Benton also made a point of saying he did not want his name included on a plaque with other lawmakers as part of the King statue at the Capitol. He had opposed erecting the statue at the Capitol, saying the statehouse grounds were reserved to memorialize elected officials only.

When asked if Benton had repudiated his earlier positions, McMichen declined to comment. However, the fact that the appointment would be controversial did not come as a surprise.

“I was shocked it took you as long to call as it did,” McMichen told an AJC reporter Friday.

Because he was stripped of his committee chairmanship when the General Assembly was not in session, Benton sat out of House leadership for just one legislative year. His new role as chair of the retirement committee arguably is a promotion, since that committee oversees large financial funds and has more legislation assigned to it.

Ralston has never publicly criticized Benton by name, and apart from the temporary demotion from House leadership, the controversies have had little impact on the seven-term legislator from Jackson County. Benton handily defeated his opponent in the Republican primary last year and was unopposed in the general election.

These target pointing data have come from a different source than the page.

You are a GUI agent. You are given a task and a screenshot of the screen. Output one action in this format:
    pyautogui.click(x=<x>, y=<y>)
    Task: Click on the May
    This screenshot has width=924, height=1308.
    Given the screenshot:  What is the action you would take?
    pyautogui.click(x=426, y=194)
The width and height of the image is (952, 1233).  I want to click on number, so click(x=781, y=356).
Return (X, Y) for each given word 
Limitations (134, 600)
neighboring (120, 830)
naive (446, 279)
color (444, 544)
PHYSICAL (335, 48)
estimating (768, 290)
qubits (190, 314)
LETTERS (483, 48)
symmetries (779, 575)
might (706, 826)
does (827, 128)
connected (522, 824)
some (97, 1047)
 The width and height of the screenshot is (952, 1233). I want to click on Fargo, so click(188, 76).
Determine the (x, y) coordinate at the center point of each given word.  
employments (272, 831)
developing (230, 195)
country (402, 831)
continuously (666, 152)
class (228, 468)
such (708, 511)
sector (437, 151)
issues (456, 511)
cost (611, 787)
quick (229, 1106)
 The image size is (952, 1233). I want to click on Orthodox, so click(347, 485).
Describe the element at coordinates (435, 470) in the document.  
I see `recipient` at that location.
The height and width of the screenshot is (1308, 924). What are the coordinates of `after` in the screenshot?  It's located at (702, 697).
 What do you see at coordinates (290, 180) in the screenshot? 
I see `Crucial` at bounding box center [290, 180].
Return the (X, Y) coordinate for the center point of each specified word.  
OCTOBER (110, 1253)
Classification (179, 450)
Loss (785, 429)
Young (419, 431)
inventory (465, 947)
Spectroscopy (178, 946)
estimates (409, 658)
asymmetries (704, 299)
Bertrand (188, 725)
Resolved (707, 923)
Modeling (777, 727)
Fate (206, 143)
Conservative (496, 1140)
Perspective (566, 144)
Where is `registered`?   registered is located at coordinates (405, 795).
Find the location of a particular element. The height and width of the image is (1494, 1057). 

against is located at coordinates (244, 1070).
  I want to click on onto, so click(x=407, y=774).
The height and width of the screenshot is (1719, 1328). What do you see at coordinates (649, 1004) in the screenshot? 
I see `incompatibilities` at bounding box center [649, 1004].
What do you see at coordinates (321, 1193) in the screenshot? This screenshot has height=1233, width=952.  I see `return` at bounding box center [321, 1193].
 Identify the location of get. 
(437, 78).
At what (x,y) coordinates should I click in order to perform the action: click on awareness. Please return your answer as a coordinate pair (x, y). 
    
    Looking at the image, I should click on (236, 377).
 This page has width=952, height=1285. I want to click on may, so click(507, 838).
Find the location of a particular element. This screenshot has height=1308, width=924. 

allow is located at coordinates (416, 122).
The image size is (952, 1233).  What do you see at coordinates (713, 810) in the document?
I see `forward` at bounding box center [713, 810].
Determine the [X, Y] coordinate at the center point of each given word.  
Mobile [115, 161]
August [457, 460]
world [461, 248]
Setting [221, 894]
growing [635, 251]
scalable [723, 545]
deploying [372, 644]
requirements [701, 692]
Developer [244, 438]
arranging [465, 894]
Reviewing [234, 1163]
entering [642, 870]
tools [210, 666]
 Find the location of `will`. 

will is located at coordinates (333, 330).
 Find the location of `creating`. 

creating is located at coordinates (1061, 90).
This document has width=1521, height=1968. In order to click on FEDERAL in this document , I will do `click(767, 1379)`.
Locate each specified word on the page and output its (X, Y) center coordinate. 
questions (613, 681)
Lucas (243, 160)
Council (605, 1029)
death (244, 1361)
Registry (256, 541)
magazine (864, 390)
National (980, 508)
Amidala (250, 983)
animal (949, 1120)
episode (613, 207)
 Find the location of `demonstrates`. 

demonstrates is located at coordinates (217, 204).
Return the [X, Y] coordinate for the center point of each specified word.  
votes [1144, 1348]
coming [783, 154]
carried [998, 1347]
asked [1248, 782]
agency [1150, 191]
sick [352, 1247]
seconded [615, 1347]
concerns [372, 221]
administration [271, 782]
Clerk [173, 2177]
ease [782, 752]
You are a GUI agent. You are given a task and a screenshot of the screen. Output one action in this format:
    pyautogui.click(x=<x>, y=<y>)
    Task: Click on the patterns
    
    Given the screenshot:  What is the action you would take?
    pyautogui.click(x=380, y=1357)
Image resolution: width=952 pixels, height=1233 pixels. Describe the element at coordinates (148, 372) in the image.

The announcement comes as Atlanta prepares to observe what would have been King’s 90th birthday. McMichen said the timing of Benton’s appointment was unrelated to the annual holiday.

“The (state) constitution dictates when we have to come into session. Dr. King was born on a certain date and the two happen to come within a week of each other on the calendar and we always announce committee assignments at the end of the first week of session,” McMichen said. “That’s where we are.”

Our reporting

State Rep. Tommy Benton, R-Jefferson, was stripped of a committee assignment in 2017 after he distributed to House colleagues in 2017 entitled, “The Absurdity of Slavery as the Cause of the War Between the States.” The AJC had previously reported on Benton’s statements about the Ku Klux Klan, the Confederacy and Southern history that many called racist.